## [SUPPLIED INFORMATION]
──────

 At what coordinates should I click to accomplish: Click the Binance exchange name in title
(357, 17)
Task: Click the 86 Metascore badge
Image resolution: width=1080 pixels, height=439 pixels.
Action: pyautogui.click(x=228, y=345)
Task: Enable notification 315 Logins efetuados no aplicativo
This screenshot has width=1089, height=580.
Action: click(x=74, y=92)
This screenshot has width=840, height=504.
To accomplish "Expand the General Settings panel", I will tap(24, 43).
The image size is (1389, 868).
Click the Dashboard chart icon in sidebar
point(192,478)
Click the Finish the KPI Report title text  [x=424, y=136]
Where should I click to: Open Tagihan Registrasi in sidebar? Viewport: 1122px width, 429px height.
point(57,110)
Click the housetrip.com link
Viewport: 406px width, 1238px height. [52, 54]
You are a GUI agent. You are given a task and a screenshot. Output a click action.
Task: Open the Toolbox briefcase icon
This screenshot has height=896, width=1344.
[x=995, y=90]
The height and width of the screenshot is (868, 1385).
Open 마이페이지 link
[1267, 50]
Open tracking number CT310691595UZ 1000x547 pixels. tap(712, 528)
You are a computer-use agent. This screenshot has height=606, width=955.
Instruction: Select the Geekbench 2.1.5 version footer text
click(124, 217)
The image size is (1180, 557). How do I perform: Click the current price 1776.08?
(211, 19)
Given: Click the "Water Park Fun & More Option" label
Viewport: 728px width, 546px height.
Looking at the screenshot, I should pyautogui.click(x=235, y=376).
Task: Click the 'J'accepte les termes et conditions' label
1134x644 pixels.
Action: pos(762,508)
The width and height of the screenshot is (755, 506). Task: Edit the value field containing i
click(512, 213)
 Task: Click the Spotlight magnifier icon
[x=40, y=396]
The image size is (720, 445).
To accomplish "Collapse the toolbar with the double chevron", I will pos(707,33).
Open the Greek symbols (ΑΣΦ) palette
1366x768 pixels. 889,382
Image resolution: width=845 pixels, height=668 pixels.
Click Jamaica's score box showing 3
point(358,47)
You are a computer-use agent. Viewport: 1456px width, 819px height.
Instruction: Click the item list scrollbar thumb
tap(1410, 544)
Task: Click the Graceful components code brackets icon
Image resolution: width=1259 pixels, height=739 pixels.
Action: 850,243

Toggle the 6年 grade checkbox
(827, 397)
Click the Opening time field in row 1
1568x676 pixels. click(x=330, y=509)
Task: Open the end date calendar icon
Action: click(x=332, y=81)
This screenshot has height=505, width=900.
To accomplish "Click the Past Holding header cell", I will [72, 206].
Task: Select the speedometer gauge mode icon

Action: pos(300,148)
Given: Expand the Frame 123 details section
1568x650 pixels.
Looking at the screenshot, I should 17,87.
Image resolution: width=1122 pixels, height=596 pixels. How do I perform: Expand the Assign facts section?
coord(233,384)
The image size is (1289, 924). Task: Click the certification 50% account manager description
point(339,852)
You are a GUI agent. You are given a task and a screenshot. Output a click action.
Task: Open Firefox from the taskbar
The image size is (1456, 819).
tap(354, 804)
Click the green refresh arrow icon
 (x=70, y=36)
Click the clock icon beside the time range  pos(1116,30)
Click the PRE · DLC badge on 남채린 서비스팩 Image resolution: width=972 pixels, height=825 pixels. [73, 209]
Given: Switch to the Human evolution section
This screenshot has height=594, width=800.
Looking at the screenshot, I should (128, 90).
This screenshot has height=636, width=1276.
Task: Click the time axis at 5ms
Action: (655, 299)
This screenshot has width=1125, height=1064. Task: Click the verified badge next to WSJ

──────

## [YOUR GOAL]
Print the entries above exactly, beginning at the line that contains "The image size is (720, 445)." and stopping after the line that contains "Click the PRE".

## [EXERCISE RESULT]
The image size is (720, 445).
To accomplish "Collapse the toolbar with the double chevron", I will pos(707,33).
Open the Greek symbols (ΑΣΦ) palette
1366x768 pixels. 889,382
Image resolution: width=845 pixels, height=668 pixels.
Click Jamaica's score box showing 3
point(358,47)
You are a computer-use agent. Viewport: 1456px width, 819px height.
Instruction: Click the item list scrollbar thumb
tap(1410, 544)
Task: Click the Graceful components code brackets icon
Image resolution: width=1259 pixels, height=739 pixels.
Action: 850,243

Toggle the 6年 grade checkbox
(827, 397)
Click the Opening time field in row 1
1568x676 pixels. click(x=330, y=509)
Task: Open the end date calendar icon
Action: click(x=332, y=81)
This screenshot has height=505, width=900.
To accomplish "Click the Past Holding header cell", I will [72, 206].
Task: Select the speedometer gauge mode icon

Action: pos(300,148)
Given: Expand the Frame 123 details section
1568x650 pixels.
Looking at the screenshot, I should 17,87.
Image resolution: width=1122 pixels, height=596 pixels. How do I perform: Expand the Assign facts section?
coord(233,384)
The image size is (1289, 924). Task: Click the certification 50% account manager description
point(339,852)
You are a GUI agent. You are given a task and a screenshot. Output a click action.
Task: Open Firefox from the taskbar
The image size is (1456, 819).
tap(354, 804)
Click the green refresh arrow icon
 (x=70, y=36)
Click the clock icon beside the time range  pos(1116,30)
Click the PRE · DLC badge on 남채린 서비스팩 Image resolution: width=972 pixels, height=825 pixels. [73, 209]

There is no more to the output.